:: What this task involves ::
Make an exact copy of the lines below.

--- Data excerpts ---

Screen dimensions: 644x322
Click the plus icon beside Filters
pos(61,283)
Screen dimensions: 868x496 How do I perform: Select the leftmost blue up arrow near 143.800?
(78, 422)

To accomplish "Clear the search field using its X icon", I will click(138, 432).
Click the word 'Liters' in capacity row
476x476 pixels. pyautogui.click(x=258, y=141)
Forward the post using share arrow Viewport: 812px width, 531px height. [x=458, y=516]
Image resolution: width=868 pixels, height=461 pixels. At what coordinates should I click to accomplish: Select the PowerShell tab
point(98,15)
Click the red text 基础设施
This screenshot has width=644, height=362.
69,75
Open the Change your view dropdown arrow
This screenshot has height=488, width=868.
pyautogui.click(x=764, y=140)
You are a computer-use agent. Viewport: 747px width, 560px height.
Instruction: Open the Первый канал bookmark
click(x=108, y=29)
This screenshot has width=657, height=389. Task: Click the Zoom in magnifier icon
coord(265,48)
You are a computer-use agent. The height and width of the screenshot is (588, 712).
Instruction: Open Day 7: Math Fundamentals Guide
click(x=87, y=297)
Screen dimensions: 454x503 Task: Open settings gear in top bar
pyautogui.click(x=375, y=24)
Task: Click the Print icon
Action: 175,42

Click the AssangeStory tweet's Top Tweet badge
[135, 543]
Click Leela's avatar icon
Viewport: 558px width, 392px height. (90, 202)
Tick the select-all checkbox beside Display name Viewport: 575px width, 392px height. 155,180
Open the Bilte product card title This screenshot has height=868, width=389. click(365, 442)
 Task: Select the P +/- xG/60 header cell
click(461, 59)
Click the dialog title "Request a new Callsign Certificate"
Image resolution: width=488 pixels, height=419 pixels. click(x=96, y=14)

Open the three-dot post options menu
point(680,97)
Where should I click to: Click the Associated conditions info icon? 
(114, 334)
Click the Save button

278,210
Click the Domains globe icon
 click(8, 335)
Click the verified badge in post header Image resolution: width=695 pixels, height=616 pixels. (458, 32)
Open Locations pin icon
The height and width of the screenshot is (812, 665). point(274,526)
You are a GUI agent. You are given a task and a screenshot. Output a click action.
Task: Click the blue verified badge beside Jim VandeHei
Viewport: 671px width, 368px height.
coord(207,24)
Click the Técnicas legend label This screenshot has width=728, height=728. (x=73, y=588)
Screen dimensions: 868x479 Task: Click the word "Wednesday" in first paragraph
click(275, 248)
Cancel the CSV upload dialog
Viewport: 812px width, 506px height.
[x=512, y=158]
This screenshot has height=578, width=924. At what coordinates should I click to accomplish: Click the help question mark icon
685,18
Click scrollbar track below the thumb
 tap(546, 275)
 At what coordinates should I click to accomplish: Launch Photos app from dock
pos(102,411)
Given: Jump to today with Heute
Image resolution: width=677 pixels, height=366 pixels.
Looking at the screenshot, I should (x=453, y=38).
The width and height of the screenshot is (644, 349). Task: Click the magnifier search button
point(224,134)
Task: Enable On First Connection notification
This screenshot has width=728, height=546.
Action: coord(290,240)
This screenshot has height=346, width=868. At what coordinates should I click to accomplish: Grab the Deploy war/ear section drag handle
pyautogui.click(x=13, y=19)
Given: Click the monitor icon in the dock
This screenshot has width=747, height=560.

---

:: The completed task ::
Screen dimensions: 644x322
Click the plus icon beside Filters
pos(61,283)
Screen dimensions: 868x496 How do I perform: Select the leftmost blue up arrow near 143.800?
(78, 422)

To accomplish "Clear the search field using its X icon", I will click(138, 432).
Click the word 'Liters' in capacity row
476x476 pixels. pyautogui.click(x=258, y=141)
Forward the post using share arrow Viewport: 812px width, 531px height. [x=458, y=516]
Image resolution: width=868 pixels, height=461 pixels. At what coordinates should I click to accomplish: Select the PowerShell tab
point(98,15)
Click the red text 基础设施
This screenshot has width=644, height=362.
69,75
Open the Change your view dropdown arrow
This screenshot has height=488, width=868.
pyautogui.click(x=764, y=140)
You are a computer-use agent. Viewport: 747px width, 560px height.
Instruction: Open the Первый канал bookmark
click(x=108, y=29)
This screenshot has width=657, height=389. Task: Click the Zoom in magnifier icon
coord(265,48)
You are a computer-use agent. The height and width of the screenshot is (588, 712).
Instruction: Open Day 7: Math Fundamentals Guide
click(x=87, y=297)
Screen dimensions: 454x503 Task: Open settings gear in top bar
pyautogui.click(x=375, y=24)
Task: Click the Print icon
Action: 175,42

Click the AssangeStory tweet's Top Tweet badge
[135, 543]
Click Leela's avatar icon
Viewport: 558px width, 392px height. (90, 202)
Tick the select-all checkbox beside Display name Viewport: 575px width, 392px height. 155,180
Open the Bilte product card title This screenshot has height=868, width=389. click(365, 442)
 Task: Select the P +/- xG/60 header cell
click(461, 59)
Click the dialog title "Request a new Callsign Certificate"
Image resolution: width=488 pixels, height=419 pixels. click(x=96, y=14)

Open the three-dot post options menu
point(680,97)
Where should I click to: Click the Associated conditions info icon? 
(114, 334)
Click the Save button

278,210
Click the Domains globe icon
 click(8, 335)
Click the verified badge in post header Image resolution: width=695 pixels, height=616 pixels. (458, 32)
Open Locations pin icon
The height and width of the screenshot is (812, 665). point(274,526)
You are a GUI agent. You are given a task and a screenshot. Output a click action.
Task: Click the blue verified badge beside Jim VandeHei
Viewport: 671px width, 368px height.
coord(207,24)
Click the Técnicas legend label This screenshot has width=728, height=728. (x=73, y=588)
Screen dimensions: 868x479 Task: Click the word "Wednesday" in first paragraph
click(275, 248)
Cancel the CSV upload dialog
Viewport: 812px width, 506px height.
[x=512, y=158]
This screenshot has height=578, width=924. At what coordinates should I click to accomplish: Click the help question mark icon
685,18
Click scrollbar track below the thumb
 tap(546, 275)
 At what coordinates should I click to accomplish: Launch Photos app from dock
pos(102,411)
Given: Jump to today with Heute
Image resolution: width=677 pixels, height=366 pixels.
Looking at the screenshot, I should (x=453, y=38).
The width and height of the screenshot is (644, 349). Task: Click the magnifier search button
point(224,134)
Task: Enable On First Connection notification
This screenshot has width=728, height=546.
Action: coord(290,240)
This screenshot has height=346, width=868. At what coordinates should I click to accomplish: Grab the Deploy war/ear section drag handle
pyautogui.click(x=13, y=19)
Given: Click the monitor icon in the dock
This screenshot has width=747, height=560.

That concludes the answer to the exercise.